> **Extracto del documento**:
El poder de la madre

La psicoterapeuta Sibylle Birkhäuser-Oeri analiza los modelos femeninos en los cuentos infantiles y sus efectos

ELENA SIERRA

Sábado, 18 de junio 2011, 03:32

Que los cuentos tradicionales transmiten valores ya lo sabíamos. Y que hunden sus raíces en antiguos mitos, fábulas y leyendas, y que comparten rasgos a todo lo largo y ancho del mundo. Que algunos de sus modelos de comportamiento están un poco pasados de moda, pues también. No digamos ya el hecho de que, por mucho que los llamen 'infantiles', cuentan historias terribles que son muy poco aptas para niños, al menos para los de hoy; a ningún autor se le ocurriría hacerse un hueco en el mercado de los lectores más pequeños con semejantes argumentos. ¿Cómo que Hansel y Gretel fueron abandonados en el bosque por sus padres porque no tenían qué comer? ¿Cómo que la pobre Caperucita iba solita por senderos apartados, es que su madre y su abuela no sabían lo que se esconde en los recodos? ¿Y por qué todas esas madrastras han intentado siempre esclavizar, robar, martirizar, matar a pobres niñas cuya única culpa es ser hijas de otras mujeres?

> **Conjunto de datos**:
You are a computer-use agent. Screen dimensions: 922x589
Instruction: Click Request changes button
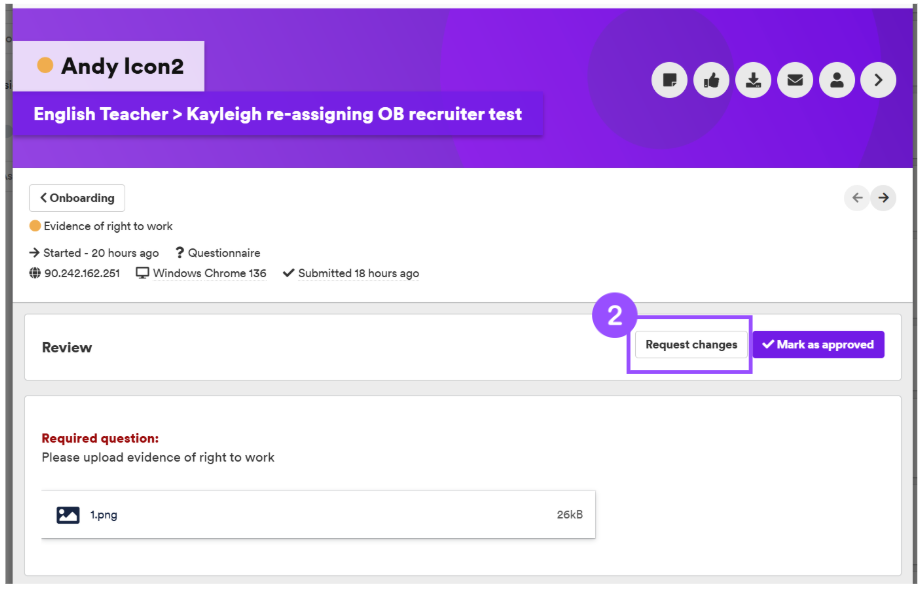[x=691, y=344]
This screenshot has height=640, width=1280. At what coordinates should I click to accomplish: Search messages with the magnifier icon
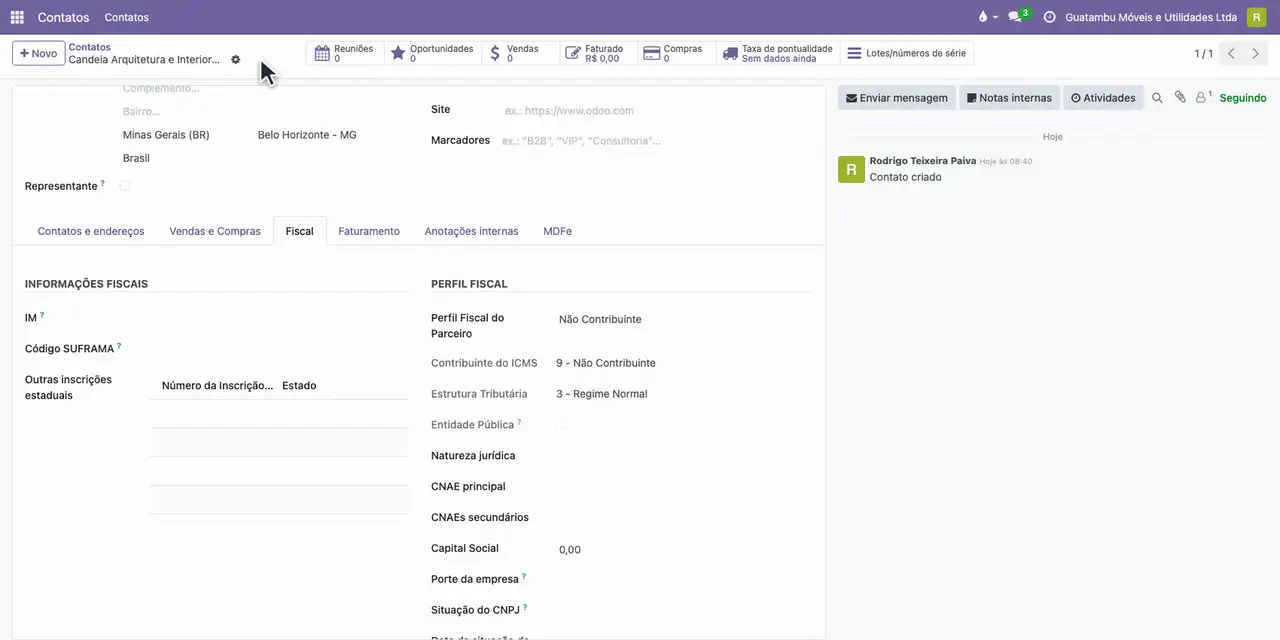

> **Tareas**:
(1) Traduce al inglés esta oración del artículo sobre los modelos femeninos en los cuentos: "Que los cuentos tradicionales transmiten valores ya lo sabíamos."
(2) Indica si cada afirmación coincide con el artículo sobre los modelos femeninos en los cuentos. Responde sí o no y cita literalmente las palabras del artículo que lo deciden.
(a) La psicoterapeuta analiza los modelos masculinos en los cuentos infantiles.
(b) Los cuentos tradicionales comparten rasgos en todo el mundo.
(c) Los cuentos llamados infantiles cuentan historias muy aptas para niños.
(3) Prosigue el artículo sobre los modelos femeninos en los cuentos infantiles a partir de su última oración.

> **Resultados esperados**:
(1) We already knew that traditional tales convey values.

(2)
(a) No: "analiza los modelos femeninos en los cuentos infantiles y sus efectos".
(b) Sí: "comparten rasgos a todo lo largo y ancho del mundo".
(c) No: "cuentan historias terribles que son muy poco aptas para niños".

(3)
Buena fama, desde luego, no tienen las madrastras. Ni muchas madres de cuentos. Pero es que hay una forma de leerlos, la del psicoterapeuta Carl Gustav Jung y su escuela, que tiene una explicación para ello. Para él, esas representaciones maternas son «una llave de oro que un hada buena nos puso en la cuna» para abrir las puertas de «lo inconsciente colectivo», es decir, de esos patrones y modelos que no podemos ver o asir en nuestro día a día, pero que son fuerzas ocultas en cada uno de nosotros que nos hacen comportarnos como lo hacemos.

Se puede creer en Dios y en el Diablo, y se puede no creer en nada. Pero Jung era de la opinión de que estos arquetipos existen en nosotros e influyen en lo que somos independientemente de las fuerzas sobrenaturales. Es algo más que instinto, sería el equivalente a los patrones de la conducta animal. Intentar descubrirlos, comprenderlos y ser conscientes del peso que tienen en nuestra vida para así poder utilizarlos de forma positiva es parte de su trabajo. Y del de una de sus alumnas, luego psicoterapeuta de prestigio, Sibylle Birkhäuser-Oeri.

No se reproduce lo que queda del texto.